FORM OFGUARANTEE AGREEMENT (ForCorporation) BANK OFLUOYANG

EX-10.43 48 v189511_ex10-43.htm Unassociated Document
Exhibit 10.43

Luo Yin (2010) Nian [Zhengzhou Fen] Hang Bao Zi No. 100202D210001000B

FORM OF GUARANTEE AGREEMENT
 
(For Corporation)
 
BANK OF LUOYANG

 
 

 

Guarantor:

Creditor: Zhengzhou Branch of the Bank of Luoyang
 
In order to ensure the proper performance of the obligation of Henan Shuncheng Group Coal Coke Co., Ltd (hereafter referred to as “Debtor”) under the principal Agreement (Luoyin 2010 Zhengzhou Fenhang Jie zi No. 2100010) entered into with the creditor and to ensure the realization of the creditor’s right of the creditors, the guarantor intends to provide the security of the debt under the principal Agreement entered into by the both parties. The guarantor and the creditor, upon consensus through the consultation on the basis of equality in accordance with Contract Law of People’s Republic of China, Security Law of People’s Republic of China and other relevant laws and regulations, enter into this Agreement.

Article 1 Type and Amount of the Principal Creditor’s Right to be Secured

1.1
(X)The principal creditor’s right to be secured hereunder refers to the loan released by the creditor in accordance with the principal Agreement, under which the principal is RMB 20,000,000.00.

1.2
(  )The principal creditor’s right to be secured hereunder refers to the difference between the amount of the bank acceptance issued by the bank and the deposit in the bank acceptance, under which the principal is RMB   /         (please refer to the principal agreement for more details).
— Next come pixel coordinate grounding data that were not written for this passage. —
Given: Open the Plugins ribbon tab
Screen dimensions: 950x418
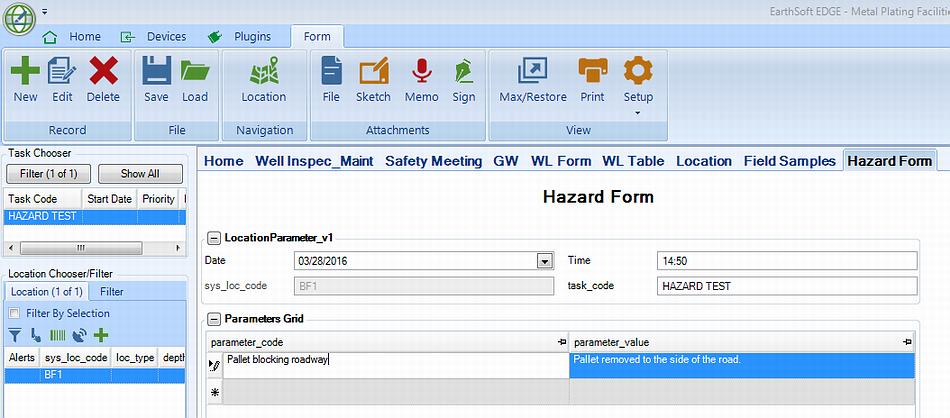Looking at the screenshot, I should click(239, 37).
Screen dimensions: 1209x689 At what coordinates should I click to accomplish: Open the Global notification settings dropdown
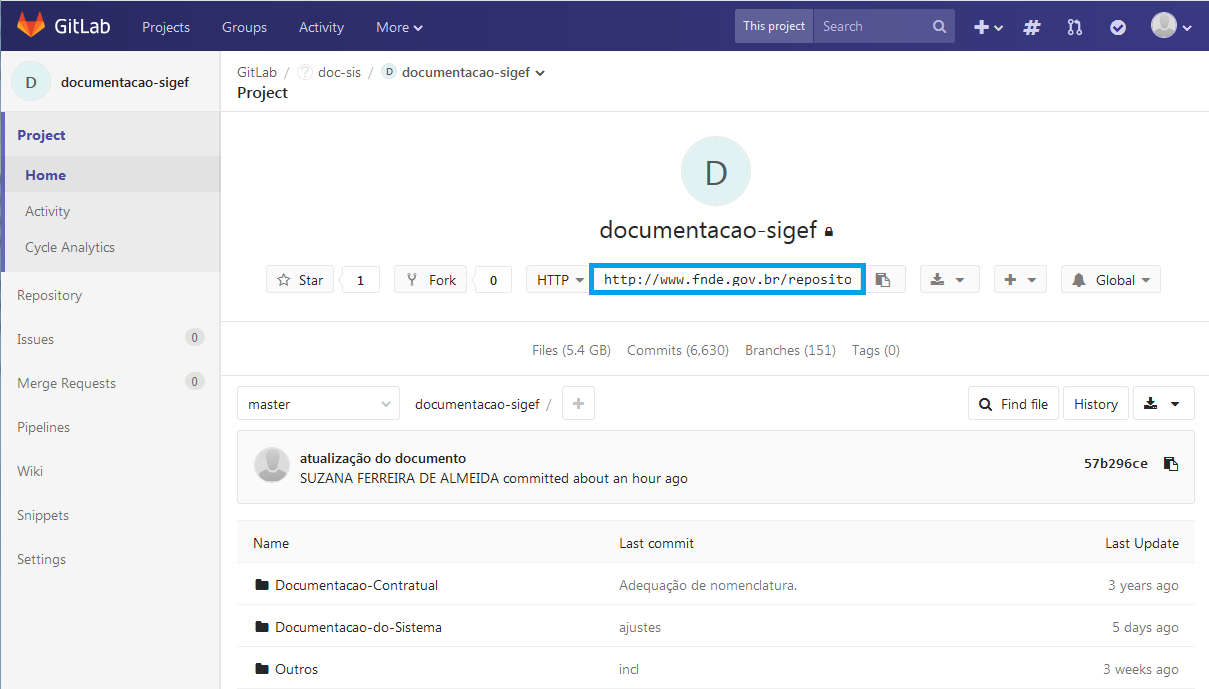pyautogui.click(x=1110, y=279)
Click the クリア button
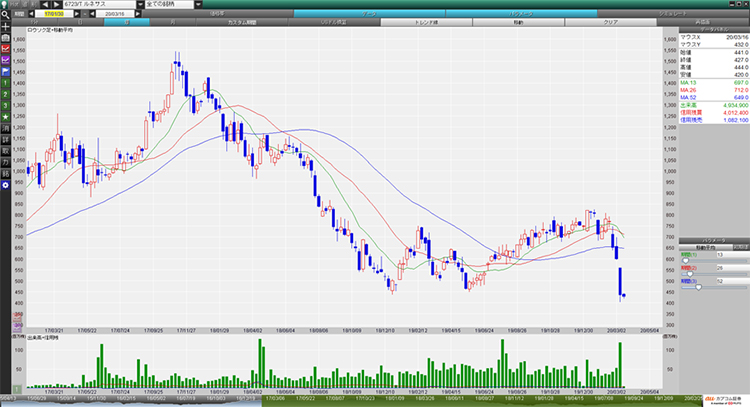This screenshot has width=750, height=407. [609, 21]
Article 2 Guarantee Method

2.1
The guarantor shall bear the joint and several security liabilities.

Article 3 Guarantee Scope
 
3.1
The scope to be secured hereunder shall include the principal and interest (including compound interest and default interest), liquidated damages, damage awards and expenses incurred due to the realization of creditor’s right by the creditor (including but not limited to expenses or fees of litigation, arbitration, property preservation, assessment, auction, execution and business travel).
 
Article 4 Duration of the Guarantee

4.1
Two years commencing from the date the principal coming into effect to expiration date of the implementation of the debt.
4.2
Where the guarantor agrees the extension of the credit the duration of the guarantee shall be two years until the expiration date of the implementation of the debt provided in the extension agreement.

 
 

 

4.3
In the event that the creditor calls in the loan in advance in accordance with the principal Agreement the duration of the guarantee shall be two years from the second day of the notice issued by the creditor to the debtor for repayment.
4.4
Where the loan shall be repaid by installments according to the principal Agreement, the duration of the guarantee shall be two years from the due date of the whole loan.
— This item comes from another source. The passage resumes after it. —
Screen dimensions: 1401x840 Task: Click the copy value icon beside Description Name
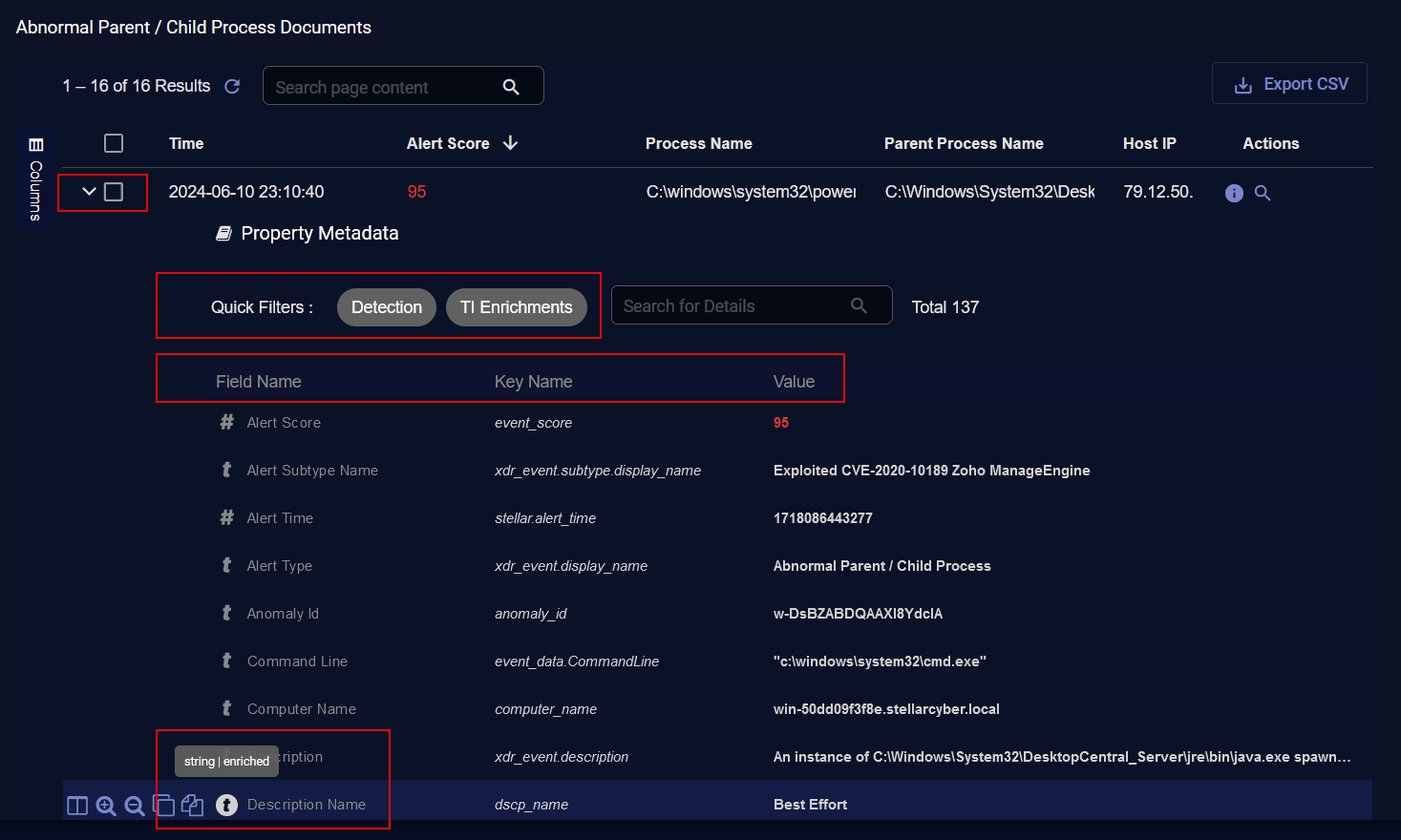point(192,806)
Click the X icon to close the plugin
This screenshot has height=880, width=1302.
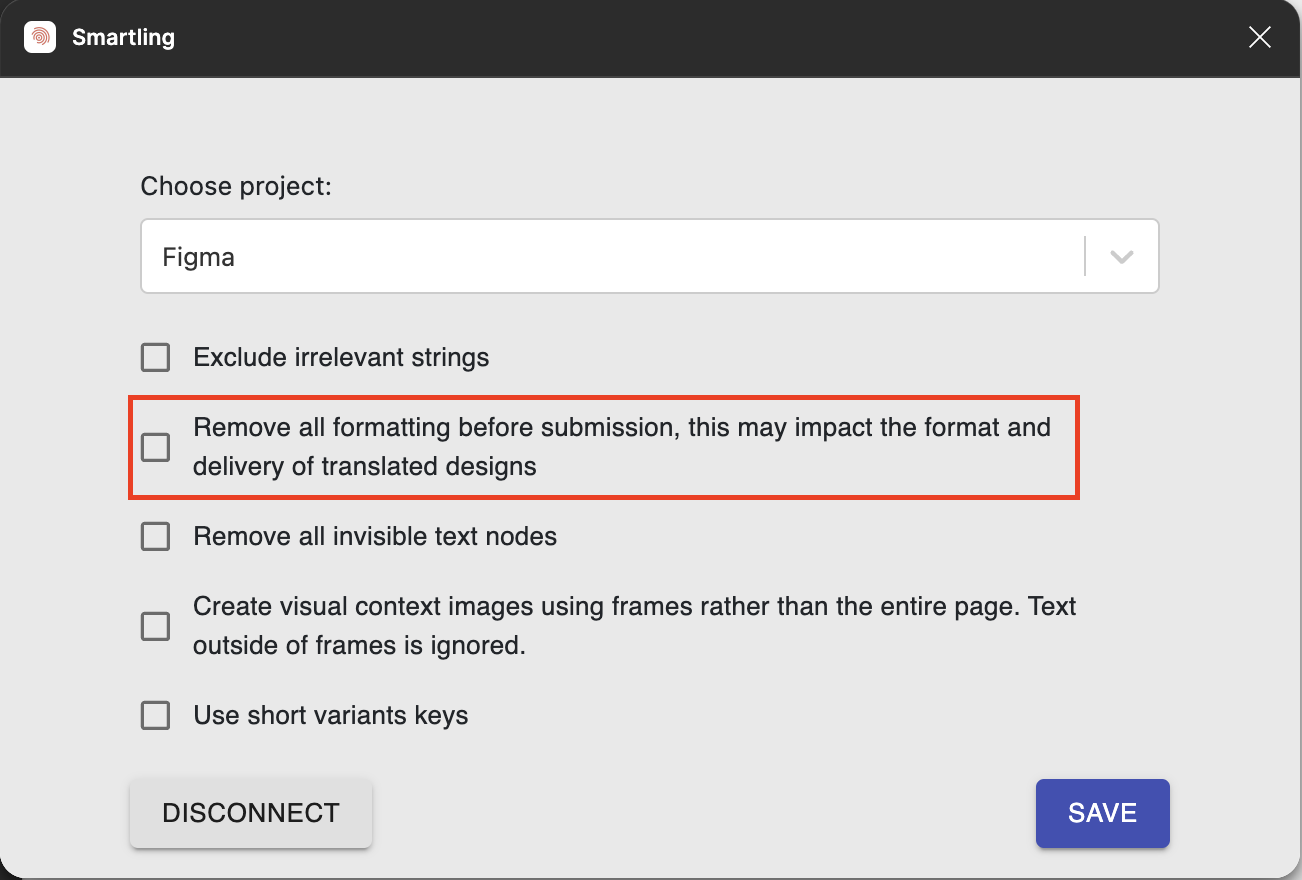tap(1259, 37)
Article 5 Rights and Responsibilities of the Guarantor

5.1
The guarantor shall provide the relevant financial and accounting materials and production and operation situation materials and shall be liable of the authenticity, integrity and effectiveness of such materials, according to the requirements of the creditor.
5.2
The guarantor shall actively cooperate with the creditor to supervise the usage situation of the bill of exchange of the applicant.
5.3
During the period of the guarantee, in the event that the name of the guarantor, residential address, legal representative (responsible person), shareholder, business scope, registered capital change, and cease of production, business suspension, logout registration, withdrawal of the business license, illegal activities conducted by the legal representative or main responsible person, involvement of the major law suits, great difficulties in the production or business operation or aggravating financial situation occurs to the guarantor, it shall promptly notice the creditor in writing.
5.4
During the period of the guarantee, in the event that contract with, lease, re-organization according to modern corporate system, co-operation, merge and acquisition, dissolution, joint venture, filling for suspension business for rectification and bankruptcy and shareholding transfer occurs to the guarantor it shall notice the creditor 60 days in advance in writing and obtain the written consent of the creditor.
5.5
During the period of the guarantee, the guarantor shall not provide the security which exceed the security ability of the guarantor to any other party without the written consent of the creditor, or provide the mortgage or lien on its major assets for itself, which could influence the security ability under this Agreement.
5.6
In the event that the creditor declares the expiration of the debt in advance or termination of the Agreement, the guarantor shall bear the security liabilities according to the requirements of the creditor.
5.7
The counter guarantee Agreement entered into by and between guarantor and the debtor with respect to the security hereunder shall not harm the rights of the creditor under the principal Agreement and this guarantee Agreement.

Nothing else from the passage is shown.